Bu anlatılanlarda okuyucu, belki de inanılmaz gibi görünen bazı durumlarla karşılaşacak. Ancak, gerçeğe olan bağlılığımız nedeniyle her şeyi olduğu gibi aktarıyoruz.
Javert’in ziyaretinin ertesi günü, öğleden sonra, Bay Madeleine her zamanki gibi Fantine’i görmek için hastaneye gitti. Ancak Fantine’in odasına girmeden önce, Rahibe Simplice’i çağırttı.
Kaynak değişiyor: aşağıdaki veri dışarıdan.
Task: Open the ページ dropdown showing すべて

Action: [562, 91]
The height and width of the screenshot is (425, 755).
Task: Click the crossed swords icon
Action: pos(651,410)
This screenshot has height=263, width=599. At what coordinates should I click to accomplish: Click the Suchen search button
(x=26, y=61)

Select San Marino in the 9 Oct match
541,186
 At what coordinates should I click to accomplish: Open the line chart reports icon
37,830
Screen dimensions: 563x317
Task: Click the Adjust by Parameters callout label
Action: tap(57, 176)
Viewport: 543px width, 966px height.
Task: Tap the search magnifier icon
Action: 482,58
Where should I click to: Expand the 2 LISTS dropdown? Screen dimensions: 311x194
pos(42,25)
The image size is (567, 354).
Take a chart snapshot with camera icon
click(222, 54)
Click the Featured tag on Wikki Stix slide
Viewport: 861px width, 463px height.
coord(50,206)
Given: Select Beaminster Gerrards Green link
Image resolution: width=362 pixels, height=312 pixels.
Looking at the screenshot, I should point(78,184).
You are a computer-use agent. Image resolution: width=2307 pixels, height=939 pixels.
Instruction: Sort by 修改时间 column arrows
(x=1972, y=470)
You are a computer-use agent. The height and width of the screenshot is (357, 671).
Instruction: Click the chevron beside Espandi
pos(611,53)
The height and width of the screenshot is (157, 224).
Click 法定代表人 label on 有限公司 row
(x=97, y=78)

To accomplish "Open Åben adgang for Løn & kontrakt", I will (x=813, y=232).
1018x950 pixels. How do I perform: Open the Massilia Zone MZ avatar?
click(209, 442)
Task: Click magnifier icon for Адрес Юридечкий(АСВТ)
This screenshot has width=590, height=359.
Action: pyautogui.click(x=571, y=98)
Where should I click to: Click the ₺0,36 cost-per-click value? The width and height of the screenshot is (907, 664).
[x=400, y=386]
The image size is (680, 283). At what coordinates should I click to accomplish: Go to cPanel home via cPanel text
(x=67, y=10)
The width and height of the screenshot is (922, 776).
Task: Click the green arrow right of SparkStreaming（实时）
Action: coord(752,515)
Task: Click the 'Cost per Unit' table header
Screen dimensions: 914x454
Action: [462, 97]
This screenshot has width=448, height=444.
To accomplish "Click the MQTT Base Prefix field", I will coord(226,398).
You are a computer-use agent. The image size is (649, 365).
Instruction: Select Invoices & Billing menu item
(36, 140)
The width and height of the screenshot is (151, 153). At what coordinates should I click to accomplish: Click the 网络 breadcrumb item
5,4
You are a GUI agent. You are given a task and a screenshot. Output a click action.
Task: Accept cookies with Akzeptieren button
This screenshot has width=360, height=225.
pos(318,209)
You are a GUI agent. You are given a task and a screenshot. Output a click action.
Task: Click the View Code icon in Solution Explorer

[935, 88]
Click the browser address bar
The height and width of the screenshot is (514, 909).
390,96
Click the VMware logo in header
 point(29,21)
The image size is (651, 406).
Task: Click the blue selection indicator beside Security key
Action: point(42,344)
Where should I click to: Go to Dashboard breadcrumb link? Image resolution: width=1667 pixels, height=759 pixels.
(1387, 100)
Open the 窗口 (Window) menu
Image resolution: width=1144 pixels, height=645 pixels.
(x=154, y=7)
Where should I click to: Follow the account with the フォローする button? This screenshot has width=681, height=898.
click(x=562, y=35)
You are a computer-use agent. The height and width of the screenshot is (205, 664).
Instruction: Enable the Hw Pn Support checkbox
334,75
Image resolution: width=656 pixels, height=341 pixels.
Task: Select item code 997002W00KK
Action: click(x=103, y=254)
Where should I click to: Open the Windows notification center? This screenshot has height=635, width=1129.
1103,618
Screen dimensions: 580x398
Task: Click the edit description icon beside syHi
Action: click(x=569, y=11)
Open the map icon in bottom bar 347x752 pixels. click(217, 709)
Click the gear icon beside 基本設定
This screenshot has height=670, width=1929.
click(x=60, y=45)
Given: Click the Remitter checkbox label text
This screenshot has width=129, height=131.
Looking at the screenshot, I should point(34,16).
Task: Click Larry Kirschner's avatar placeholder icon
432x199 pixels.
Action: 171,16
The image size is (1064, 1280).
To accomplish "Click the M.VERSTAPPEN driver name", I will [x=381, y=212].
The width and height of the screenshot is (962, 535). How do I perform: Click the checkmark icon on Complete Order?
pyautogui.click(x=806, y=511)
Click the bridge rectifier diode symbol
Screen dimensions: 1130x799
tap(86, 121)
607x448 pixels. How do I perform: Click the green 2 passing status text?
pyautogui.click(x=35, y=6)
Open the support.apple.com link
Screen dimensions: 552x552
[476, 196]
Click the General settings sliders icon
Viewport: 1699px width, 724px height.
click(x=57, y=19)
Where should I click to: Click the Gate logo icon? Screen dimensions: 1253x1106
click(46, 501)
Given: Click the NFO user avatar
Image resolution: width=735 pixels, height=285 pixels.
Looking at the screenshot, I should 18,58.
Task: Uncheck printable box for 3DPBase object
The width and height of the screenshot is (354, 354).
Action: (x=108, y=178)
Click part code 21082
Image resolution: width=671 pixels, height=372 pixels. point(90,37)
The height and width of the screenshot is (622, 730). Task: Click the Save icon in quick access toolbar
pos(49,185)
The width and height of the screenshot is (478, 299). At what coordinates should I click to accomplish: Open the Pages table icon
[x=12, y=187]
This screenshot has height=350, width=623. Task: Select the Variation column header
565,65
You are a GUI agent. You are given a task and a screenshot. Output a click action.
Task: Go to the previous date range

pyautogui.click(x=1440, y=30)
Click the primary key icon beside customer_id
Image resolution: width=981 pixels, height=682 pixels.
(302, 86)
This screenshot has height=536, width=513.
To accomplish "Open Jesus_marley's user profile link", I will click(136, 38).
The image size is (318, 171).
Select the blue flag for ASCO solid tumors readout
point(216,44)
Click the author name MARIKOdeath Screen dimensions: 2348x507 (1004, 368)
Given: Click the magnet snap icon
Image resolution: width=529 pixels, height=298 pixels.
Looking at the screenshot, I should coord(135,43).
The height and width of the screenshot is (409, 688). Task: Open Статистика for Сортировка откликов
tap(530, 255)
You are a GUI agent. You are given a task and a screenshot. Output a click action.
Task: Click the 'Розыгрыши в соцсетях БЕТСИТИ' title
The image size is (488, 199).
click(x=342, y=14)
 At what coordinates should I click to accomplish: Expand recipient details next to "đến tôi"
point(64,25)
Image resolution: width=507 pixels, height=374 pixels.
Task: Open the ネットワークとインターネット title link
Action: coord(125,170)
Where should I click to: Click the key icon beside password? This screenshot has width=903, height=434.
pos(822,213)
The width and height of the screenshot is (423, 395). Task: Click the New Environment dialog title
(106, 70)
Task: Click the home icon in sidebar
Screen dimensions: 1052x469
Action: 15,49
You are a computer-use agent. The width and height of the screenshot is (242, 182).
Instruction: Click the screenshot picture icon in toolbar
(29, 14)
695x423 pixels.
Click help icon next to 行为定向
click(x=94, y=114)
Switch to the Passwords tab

Hastanede hizmet veren iki rahibe vardı; Aziz Vincent tarikatına mensup, hayırseverlikleriyle tanınan bu rahibelerin isimleri Rahibe Perpétue ve Rahibe Simplice idi.
Rahibe Perpétue, sıradan bir köylü kadınıydı; kaba saba tavırlarıyla, sanki bir işe girer gibi Tanrı’nın evine adım atmıştı. Rahibeliği, mutfakta aşçı olmanın ciddiyetiyle yaşıyordu. Manastırlarda sıkça rastlanan bu tip rahibeler, tarikatlar tarafından büyük bir hevesle kabul edilirdi. Çünkü, köyün saflığı ve cehaleti, ağır işlerde ve adanmışlık gerektiren görevlerde çok işe yarardı. Bir çoban kadından rahibeye dönüşmek neredeyse zahmetsizdi; biraz bol bir giysi ve bir dua kitabıyla işte bir rahibe yaratılmış olurdu. Rahibe Perpétue, Pontoise yakınlarındaki Marines köyündendi; kalın bir şiveyle konuşur, ilahiler mırıldanır, bazen hastalara bağırır çağırır, dua ederken öylesine coşardı ki, adeta Tanrı’yı ölmekte olanların üzerine savururdu. Onun dürüstlüğü, cesareti ve sağlıklı kırmızı yanakları, köylü kökenini açıkça belli ediyordu.
Rahibe Simplice ise tamamen farklı biriydi; balmumu kadar saf ve beyaz bir görünüşe sahipti. Rahibe Perpétue’nin yanında, mumun yanındaki kandil gibi duruyordu. Aziz Vincent de Paul, hayırsever bir rahibenin idealini şu sözlerle tarif etmişti:
“Manastırları, hastaların evi; hücreleri, kiralık bir oda; şapelleri, mahalle kilisesi; avluları, şehrin sokakları; sınırları, itaat; parmaklıkları, Tanrı korkusu; örtüleri ise tevazu olacaktır.”
Bu sözler, Rahibe Simplice’in yaşamında ete kemiğe bürünmüştü.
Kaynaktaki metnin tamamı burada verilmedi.